21C153 Sir Keith Park is a Southern Railway Battle of Britain class 4-6-2 Pacific steam locomotive that has been preserved. It became a permanent resident at the Spa Valley Railway in September 2020.

==Career==
21C153 was built at Brighton Works in January 1947 and upon completion was allocated to Salisbury MPD. In addition to Salisbury, it spent considerable time on loan to Stewarts Lane depot in Battersea where it hauled the heavy "Continental Boat Expresses" as well as the Golden Arrow on many occasions. After a brief spell at Nine Elms and Exmouth Junction, it was returned to Salisbury in 1951.

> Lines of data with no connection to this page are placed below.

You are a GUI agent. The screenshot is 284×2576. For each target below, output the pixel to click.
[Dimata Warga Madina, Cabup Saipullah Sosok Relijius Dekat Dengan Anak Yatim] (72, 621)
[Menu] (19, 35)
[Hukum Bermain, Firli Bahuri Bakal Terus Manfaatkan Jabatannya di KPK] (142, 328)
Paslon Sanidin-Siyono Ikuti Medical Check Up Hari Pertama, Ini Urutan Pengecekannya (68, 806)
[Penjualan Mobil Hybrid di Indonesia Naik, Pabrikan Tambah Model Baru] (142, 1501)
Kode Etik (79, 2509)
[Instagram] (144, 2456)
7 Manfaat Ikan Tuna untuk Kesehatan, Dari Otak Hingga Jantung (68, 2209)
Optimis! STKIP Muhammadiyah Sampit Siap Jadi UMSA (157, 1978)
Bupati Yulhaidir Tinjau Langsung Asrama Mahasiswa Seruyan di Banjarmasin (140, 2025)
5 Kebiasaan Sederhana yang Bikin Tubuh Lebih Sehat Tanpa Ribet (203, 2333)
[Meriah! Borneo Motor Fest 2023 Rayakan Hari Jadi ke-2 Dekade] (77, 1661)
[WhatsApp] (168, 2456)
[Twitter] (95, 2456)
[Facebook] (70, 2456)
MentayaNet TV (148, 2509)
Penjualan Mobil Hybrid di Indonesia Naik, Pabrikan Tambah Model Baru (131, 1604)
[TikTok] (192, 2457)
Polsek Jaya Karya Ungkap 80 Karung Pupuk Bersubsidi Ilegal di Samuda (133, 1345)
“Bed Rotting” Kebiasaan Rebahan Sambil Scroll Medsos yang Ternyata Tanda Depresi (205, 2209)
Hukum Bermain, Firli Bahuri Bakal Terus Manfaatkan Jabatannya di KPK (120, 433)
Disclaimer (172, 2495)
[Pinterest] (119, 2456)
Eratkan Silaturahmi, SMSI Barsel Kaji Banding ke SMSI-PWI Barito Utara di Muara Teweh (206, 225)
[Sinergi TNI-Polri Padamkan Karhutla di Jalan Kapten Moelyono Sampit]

When British Railways was formed in January 1948 it was given a new number - 34053. It was rebuilt in 1958, and in 1960, it was transferred to Bournemouth Depot where it worked the Pines Express on the Somerset & Dorset Line and it remained in Bournemouth for the remainder of its career with BR until October 1965 when it was withdrawn from service.

===Naming===
21C153/34053 was named by Air Vice-Marshal Park at Brighton station on 19 September 1947.

===Modifications===
In November 1958 it was taken into the works at Brighton and was given a complete rebuild. This included removing the air smoothed casing and giving it a complete new shape. Once its rebuild was completed it was returned to its home shed at Salisbury MPD.

==Withdrawal and Preservation==
34053 was withdrawn from service in October 1965, and the following March it was towed to Barry scrapyard in South Wales. The arrival was delayed by over seven weeks following an incident where a set of connecting rods in 34053's tender struck a bridge near Chandler's Ford; 34053, alongside other Barry-bound engines, were stored for weeks until they were eventually towed to Barry Island where 34053 was to remain for over 18 years.

In 1979 it was purchased by Charles Timms for preservation, but it was not until June/July 1984 before 34053 departed from Barry Island as the 153rd loco to be rescued from Barry for preservation. It was moved from Barry to the former shed at Hull Dairycoates which it arrived at in November of the same year (it is unknown where she was stored between its departure from Barry Island and arrival at Hull). Minor work was undertaken at Hull with its wheels being sent to Swindon, but very little work was done to the boiler or chassis in the early days, and following the death of Charles Timms in 1992, it was later sold to Dr John F Kennedy and moved to Crewe in 1992 where a full mainline standard restoration was planned.

==Restoration==
The plan that had been thought up for 34053 did not, however, work out, so in 1995 it was moved to Thingley Junction but once again very little work was done. 34053 was then purchased by Jeremy Hosking who planned to use the locomotive as a spares donor for fellow class member 34046 Braunton. Once 34053 arrived at the West Somerset Railway in January 1997, it was moved by rail from Bishops Lydeard to Williton where work then began on assessing it to see what parts would be in good enough condition to use on 34046. It was later discovered that the boiler (one of the original planned donor parts for 34046) was in much worse condition than expected and it was therefore decided that 34046 should use its own boiler rather than 34053's.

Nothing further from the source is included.